**Selected excerpt:**
━━━━━━━━━━━━━━━━━━━━━━━━━━━━━━
After that the 7 letters of “Scholar” needed to be placed in their starting positions for a game of chess. For neatness, I also put “Black“ and “White” in my grid symmetrically at this point, which left the rest of the grid creation to complete. On this occasion, there were not that many spaces to address.

I felt that the clue construction needed three things – a hint at the theme, an instruction to erase the centre of the completed grid and of course the notation for the chess moves. I do like the challenge of missing letters in clues as the end results can be quite satisfying if you produce an elegant surface to the clues.
━━━━━━━━━━━━━━━━━━━━━━━━━━━━━━
**Data to process:**
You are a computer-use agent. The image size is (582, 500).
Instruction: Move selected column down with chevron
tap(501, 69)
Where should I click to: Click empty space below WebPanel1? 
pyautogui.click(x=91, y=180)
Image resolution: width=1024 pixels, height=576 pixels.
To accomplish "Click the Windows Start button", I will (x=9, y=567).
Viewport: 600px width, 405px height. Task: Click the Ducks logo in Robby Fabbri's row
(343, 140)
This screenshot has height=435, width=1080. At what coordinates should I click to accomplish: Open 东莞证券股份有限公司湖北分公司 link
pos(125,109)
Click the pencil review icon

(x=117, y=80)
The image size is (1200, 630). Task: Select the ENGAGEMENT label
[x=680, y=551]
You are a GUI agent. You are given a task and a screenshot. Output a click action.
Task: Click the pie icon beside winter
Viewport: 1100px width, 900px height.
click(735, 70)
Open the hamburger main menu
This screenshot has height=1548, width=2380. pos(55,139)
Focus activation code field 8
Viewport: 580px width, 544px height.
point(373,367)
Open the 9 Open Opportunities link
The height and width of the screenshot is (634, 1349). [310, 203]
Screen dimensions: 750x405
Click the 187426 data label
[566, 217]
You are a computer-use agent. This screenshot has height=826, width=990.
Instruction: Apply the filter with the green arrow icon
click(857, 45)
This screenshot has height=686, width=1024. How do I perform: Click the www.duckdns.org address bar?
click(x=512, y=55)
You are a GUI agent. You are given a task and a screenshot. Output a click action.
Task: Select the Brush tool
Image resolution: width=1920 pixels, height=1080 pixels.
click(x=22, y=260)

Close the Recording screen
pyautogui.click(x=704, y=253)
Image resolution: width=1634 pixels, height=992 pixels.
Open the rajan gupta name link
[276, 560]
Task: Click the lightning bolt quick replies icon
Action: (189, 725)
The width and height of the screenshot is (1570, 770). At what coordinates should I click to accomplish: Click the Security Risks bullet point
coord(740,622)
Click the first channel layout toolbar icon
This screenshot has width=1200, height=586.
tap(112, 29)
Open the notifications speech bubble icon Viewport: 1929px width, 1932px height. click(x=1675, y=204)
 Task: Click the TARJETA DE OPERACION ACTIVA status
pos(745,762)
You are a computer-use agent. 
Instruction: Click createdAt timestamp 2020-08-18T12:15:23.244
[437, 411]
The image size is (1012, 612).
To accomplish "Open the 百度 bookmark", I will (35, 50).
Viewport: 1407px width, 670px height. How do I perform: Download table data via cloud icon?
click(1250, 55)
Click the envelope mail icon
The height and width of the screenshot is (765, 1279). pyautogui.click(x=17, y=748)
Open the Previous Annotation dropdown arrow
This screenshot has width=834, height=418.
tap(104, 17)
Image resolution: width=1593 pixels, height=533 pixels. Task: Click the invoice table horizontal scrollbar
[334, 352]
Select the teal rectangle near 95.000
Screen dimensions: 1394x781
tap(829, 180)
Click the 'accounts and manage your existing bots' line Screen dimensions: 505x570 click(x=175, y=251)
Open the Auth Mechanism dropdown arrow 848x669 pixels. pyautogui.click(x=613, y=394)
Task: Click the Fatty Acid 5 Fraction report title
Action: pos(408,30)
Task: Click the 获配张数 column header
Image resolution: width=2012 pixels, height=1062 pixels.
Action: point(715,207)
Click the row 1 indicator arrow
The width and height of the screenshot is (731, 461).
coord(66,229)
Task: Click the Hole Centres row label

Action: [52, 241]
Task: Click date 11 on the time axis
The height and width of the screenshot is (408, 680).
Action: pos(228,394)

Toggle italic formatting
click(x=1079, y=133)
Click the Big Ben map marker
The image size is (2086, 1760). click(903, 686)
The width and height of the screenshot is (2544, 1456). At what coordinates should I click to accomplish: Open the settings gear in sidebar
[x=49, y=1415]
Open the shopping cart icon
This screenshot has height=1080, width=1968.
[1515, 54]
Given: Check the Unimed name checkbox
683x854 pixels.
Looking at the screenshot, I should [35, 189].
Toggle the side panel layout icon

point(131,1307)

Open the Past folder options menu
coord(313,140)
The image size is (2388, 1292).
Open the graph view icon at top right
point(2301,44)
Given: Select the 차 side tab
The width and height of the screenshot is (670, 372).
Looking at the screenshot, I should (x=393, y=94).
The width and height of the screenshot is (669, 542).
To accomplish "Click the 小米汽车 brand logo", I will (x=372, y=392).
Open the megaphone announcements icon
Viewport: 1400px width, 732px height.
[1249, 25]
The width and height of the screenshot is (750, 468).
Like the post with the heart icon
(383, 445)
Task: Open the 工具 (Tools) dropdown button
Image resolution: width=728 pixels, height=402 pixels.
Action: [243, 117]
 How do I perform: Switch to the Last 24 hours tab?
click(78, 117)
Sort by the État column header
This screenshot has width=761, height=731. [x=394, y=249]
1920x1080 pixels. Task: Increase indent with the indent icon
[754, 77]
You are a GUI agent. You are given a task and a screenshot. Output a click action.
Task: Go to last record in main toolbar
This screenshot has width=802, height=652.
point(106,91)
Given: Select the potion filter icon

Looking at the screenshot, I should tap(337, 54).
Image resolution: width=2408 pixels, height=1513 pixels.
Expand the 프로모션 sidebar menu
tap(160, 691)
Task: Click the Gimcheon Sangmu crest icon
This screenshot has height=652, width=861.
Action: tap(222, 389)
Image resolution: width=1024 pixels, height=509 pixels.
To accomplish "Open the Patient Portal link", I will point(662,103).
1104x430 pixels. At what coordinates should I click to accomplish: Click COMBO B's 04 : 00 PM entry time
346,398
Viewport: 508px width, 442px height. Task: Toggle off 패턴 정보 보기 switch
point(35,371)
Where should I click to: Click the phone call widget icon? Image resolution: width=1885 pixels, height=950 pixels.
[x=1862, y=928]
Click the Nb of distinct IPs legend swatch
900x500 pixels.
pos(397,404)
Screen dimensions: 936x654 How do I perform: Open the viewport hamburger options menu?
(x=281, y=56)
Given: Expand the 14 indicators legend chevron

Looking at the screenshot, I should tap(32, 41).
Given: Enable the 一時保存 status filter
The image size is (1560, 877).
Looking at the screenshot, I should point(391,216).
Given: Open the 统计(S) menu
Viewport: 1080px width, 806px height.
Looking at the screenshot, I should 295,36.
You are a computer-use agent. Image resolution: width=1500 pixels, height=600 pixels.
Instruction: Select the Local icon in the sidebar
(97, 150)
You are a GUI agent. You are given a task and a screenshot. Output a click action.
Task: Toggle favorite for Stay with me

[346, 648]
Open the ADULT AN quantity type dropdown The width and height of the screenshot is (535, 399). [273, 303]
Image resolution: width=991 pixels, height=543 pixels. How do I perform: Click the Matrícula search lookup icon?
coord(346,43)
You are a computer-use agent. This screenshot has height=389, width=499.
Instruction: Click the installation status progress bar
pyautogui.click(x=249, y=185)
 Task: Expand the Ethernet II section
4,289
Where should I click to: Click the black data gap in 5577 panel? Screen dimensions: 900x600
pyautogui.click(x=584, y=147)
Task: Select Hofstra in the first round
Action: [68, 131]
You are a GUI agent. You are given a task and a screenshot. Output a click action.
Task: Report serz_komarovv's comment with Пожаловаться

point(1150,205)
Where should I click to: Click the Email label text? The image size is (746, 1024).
━━━━━━━━━━━━━━━━━━━━━━━━━━━━━━
**What you will do:**
1 – Return the part of the records that opens with the line containing "Task: Click date 11 on the time axis" and closes with the line containing "I will point(662,103).", both lines included, reproducing every line unchanged.
2 – Take the account of building the chess-themed crossword further, starting after its last sentence.

**Answers to the tasks:**
1 –
Task: Click date 11 on the time axis
The height and width of the screenshot is (408, 680).
Action: pos(228,394)

Toggle italic formatting
click(x=1079, y=133)
Click the Big Ben map marker
The image size is (2086, 1760). click(903, 686)
The width and height of the screenshot is (2544, 1456). At what coordinates should I click to accomplish: Open the settings gear in sidebar
[x=49, y=1415]
Open the shopping cart icon
This screenshot has height=1080, width=1968.
[1515, 54]
Given: Check the Unimed name checkbox
683x854 pixels.
Looking at the screenshot, I should [35, 189].
Toggle the side panel layout icon

point(131,1307)

Open the Past folder options menu
coord(313,140)
The image size is (2388, 1292).
Open the graph view icon at top right
point(2301,44)
Given: Select the 차 side tab
The width and height of the screenshot is (670, 372).
Looking at the screenshot, I should (x=393, y=94).
The width and height of the screenshot is (669, 542).
To accomplish "Click the 小米汽车 brand logo", I will (x=372, y=392).
Open the megaphone announcements icon
Viewport: 1400px width, 732px height.
[1249, 25]
The width and height of the screenshot is (750, 468).
Like the post with the heart icon
(383, 445)
Task: Open the 工具 (Tools) dropdown button
Image resolution: width=728 pixels, height=402 pixels.
Action: [243, 117]
 How do I perform: Switch to the Last 24 hours tab?
click(78, 117)
Sort by the État column header
This screenshot has width=761, height=731. [x=394, y=249]
1920x1080 pixels. Task: Increase indent with the indent icon
[754, 77]
You are a GUI agent. You are given a task and a screenshot. Output a click action.
Task: Go to last record in main toolbar
This screenshot has width=802, height=652.
point(106,91)
Given: Select the potion filter icon

Looking at the screenshot, I should tap(337, 54).
Image resolution: width=2408 pixels, height=1513 pixels.
Expand the 프로모션 sidebar menu
tap(160, 691)
Task: Click the Gimcheon Sangmu crest icon
This screenshot has height=652, width=861.
Action: tap(222, 389)
Image resolution: width=1024 pixels, height=509 pixels.
To accomplish "Open the Patient Portal link", I will point(662,103).

2 –
Achieving the notation was the most challenging part, not least because the symbol “x” would always appear in chess notation to signify the taking of the piece. After many efforts to include this, I decided to use the removal of the final letter “r” from the board to signify the taking of the piece and to a position where it completed a real word in the corner of the grid. I hope it was obvious to solvers with a basic knowledge of chess that this was what they should do. I reasoned that it was a crossword and not pure chess puzzle at the end of the day!

As I am originally from the Rugby area, the choice of “ Harry East” for the title was a nod to one of my local writers and fitted the theme nicely to round the whole thing off.

Finally, I also hope everyone enjoyed the unravelling of the clues and endgame (as I am just about to attempt with today’s puzzle!).